The White House’s instant response to news of the deaths of over 500 people killed by Uzbek troops in Andijan on 13 May was that they included ‘Islamic terrorists’. It took the BBC a few more days to discover that those resisting the Karimov regime were ‘Islamic militants’. This is consistent with a policy of support for this most vicious government, excusing everything it does for it is a member of ‘the coalition of the willing’. Uzbekistan is a strategic ally with a large US military airbase used in 2001 to bomb Afghanistan. It has oil and gas reserves and is adjacent to existing and proposed oil pipelines from the Caspian Basin and Middle East to China and the Indian Ocean. Uzbekistan borders Afghanistan and is less than one hour’s flight to Iran and China for US war planes. That is why the torture regime of Uzbekistan is supported by the US and British governments in their battle for global supremacy.

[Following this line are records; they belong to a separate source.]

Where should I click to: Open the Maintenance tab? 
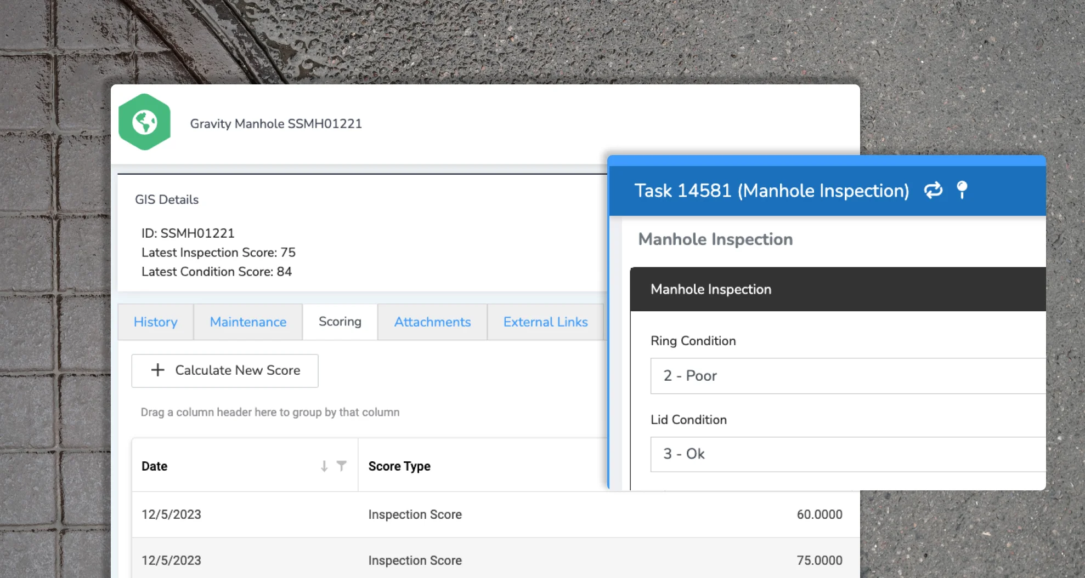(248, 322)
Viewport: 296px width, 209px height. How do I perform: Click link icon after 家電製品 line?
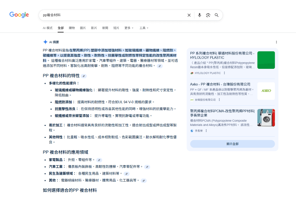pyautogui.click(x=99, y=160)
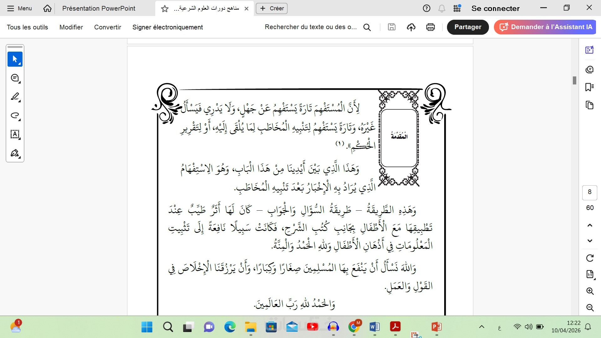Open the fill and sign pen tool

[15, 153]
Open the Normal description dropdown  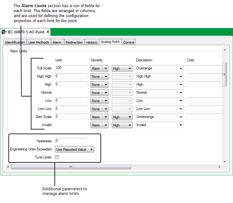point(159,93)
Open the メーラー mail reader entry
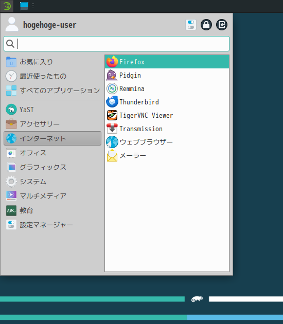The height and width of the screenshot is (324, 283). click(167, 155)
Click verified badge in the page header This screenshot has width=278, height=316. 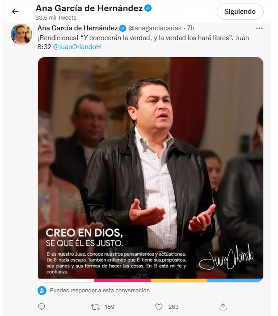pyautogui.click(x=148, y=8)
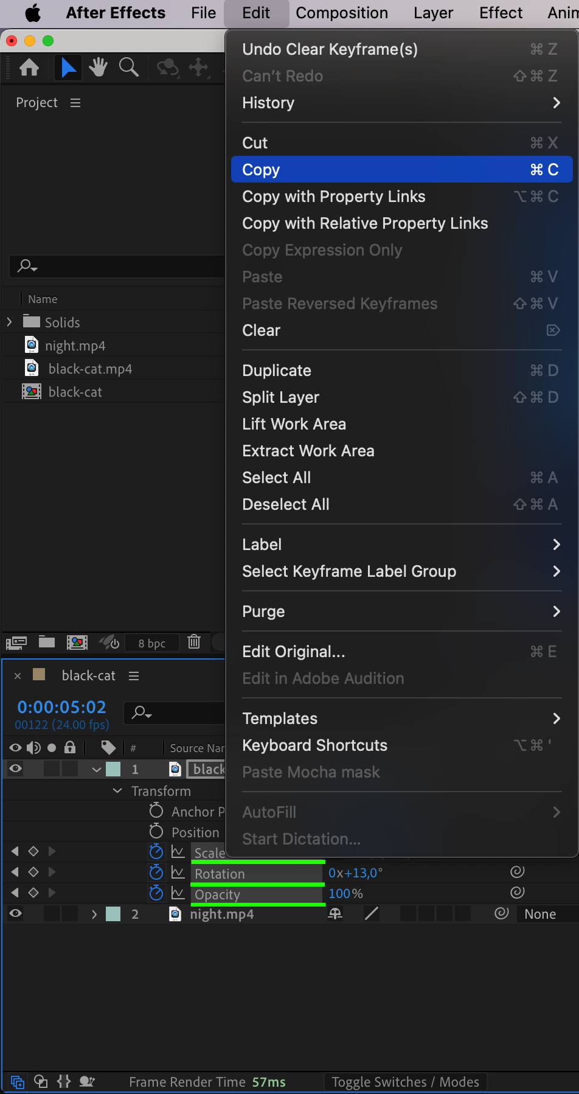579x1094 pixels.
Task: Click the black-cat composition color swatch
Action: tap(39, 674)
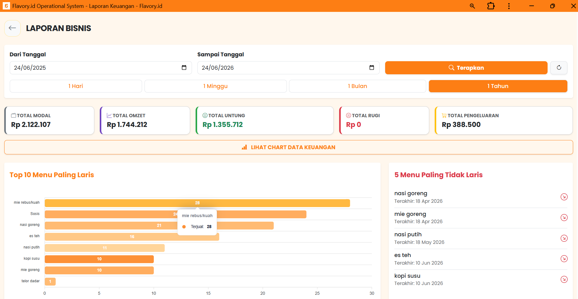Click the arrow icon beside mie goreng
The image size is (578, 299).
pos(564,217)
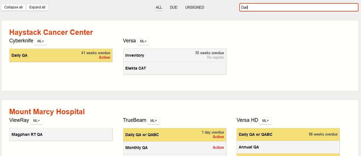
Task: Open TrueBeam Daily QA w/ QABC row
Action: click(x=157, y=135)
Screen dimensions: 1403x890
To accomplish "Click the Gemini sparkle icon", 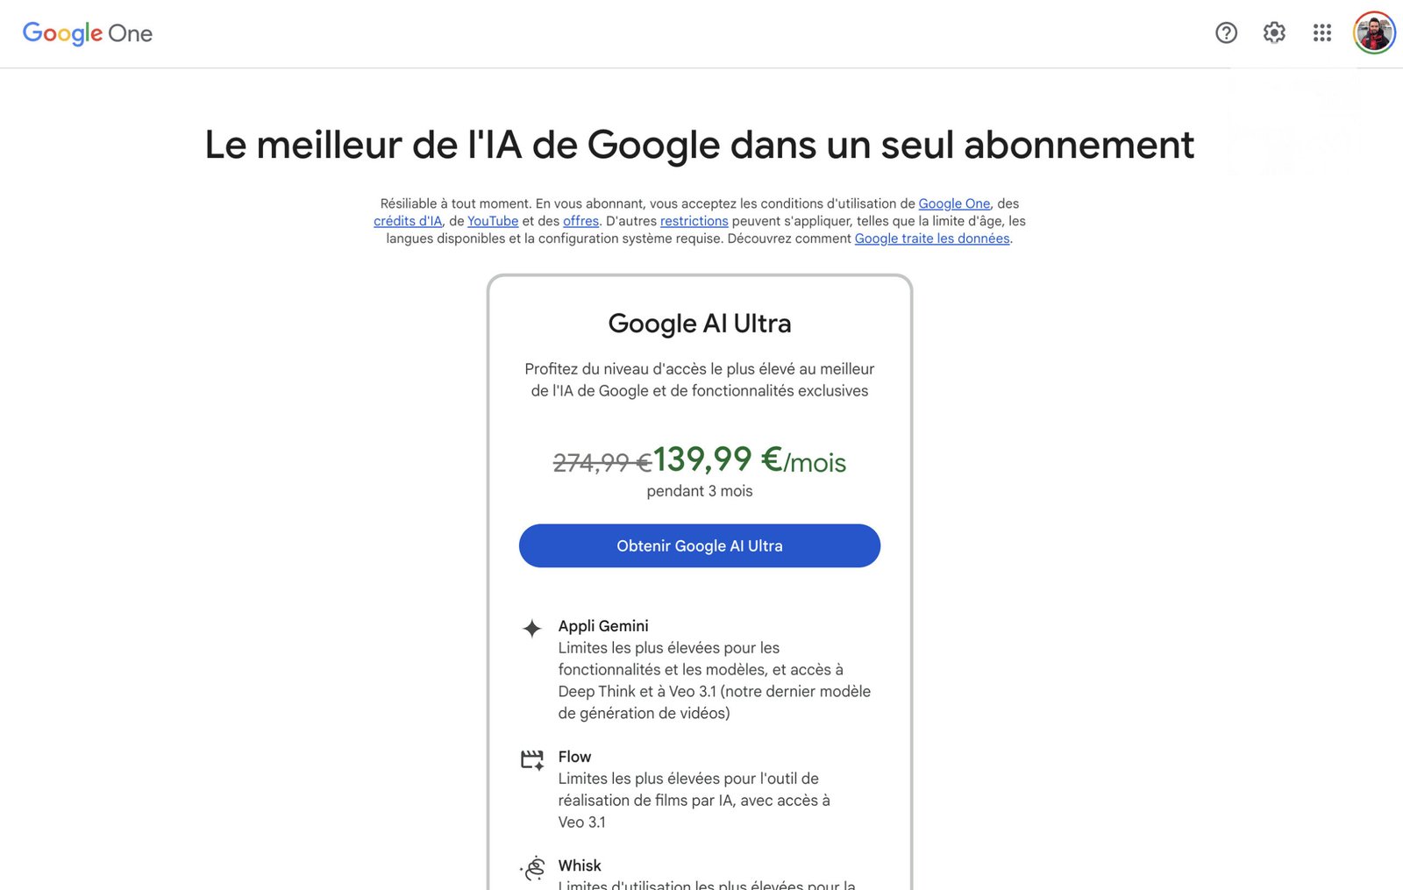I will [x=531, y=628].
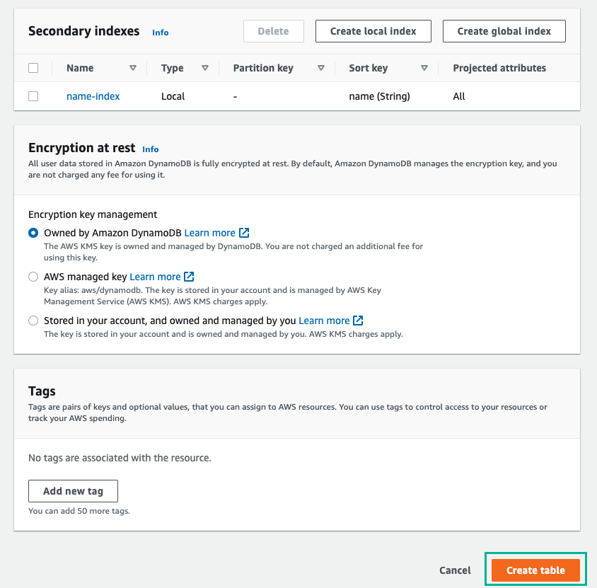Screen dimensions: 597x588
Task: Click external link icon beside AWS managed key
Action: (x=189, y=277)
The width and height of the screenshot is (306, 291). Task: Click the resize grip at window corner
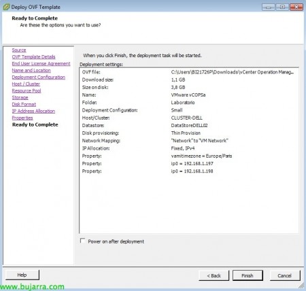click(301, 286)
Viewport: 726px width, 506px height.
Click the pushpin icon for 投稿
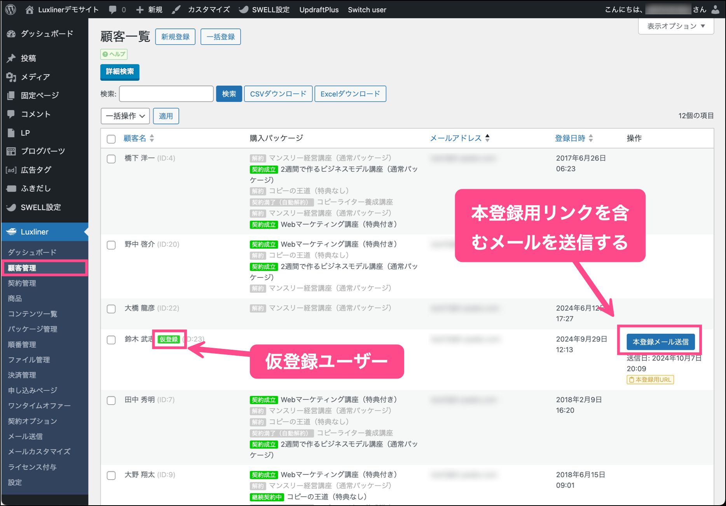point(11,58)
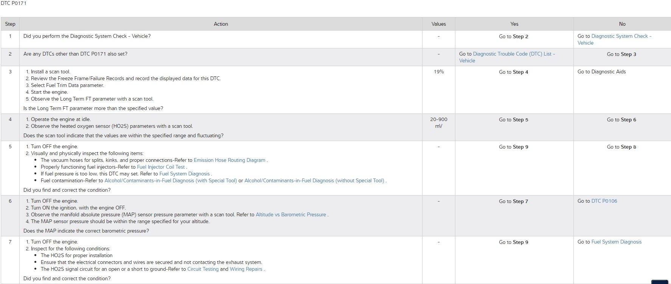
Task: Open Alcohol/Contaminants-in-Fuel Diagnosis (with Special Tool) link
Action: click(171, 181)
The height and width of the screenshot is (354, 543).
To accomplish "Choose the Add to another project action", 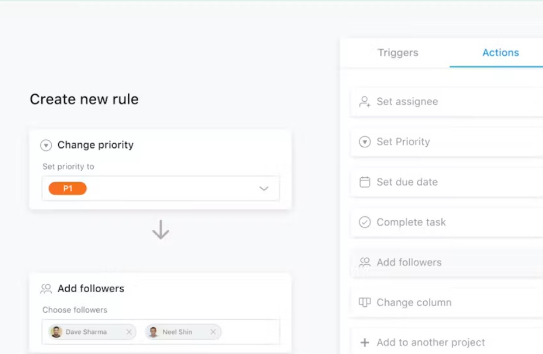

Just three days before the slaughter in Andijan President Bush was in Georgia praising a ‘beacon of liberty in the region and the world…a free and democratic Georgia’. And what is more, ‘You increased your troop commitment in Iraq five-fold’. US Secretary of Defence Rumsfeld, former Secretary of State Powell and numerous congressional delegations have visited Uzbekistan. None ever called for freedom and democracy in Uzbekistan. The United Nations says there is ‘widespread systematic torture’ in Uzbekistan. The US is the Karimov regime’s chief financial backer.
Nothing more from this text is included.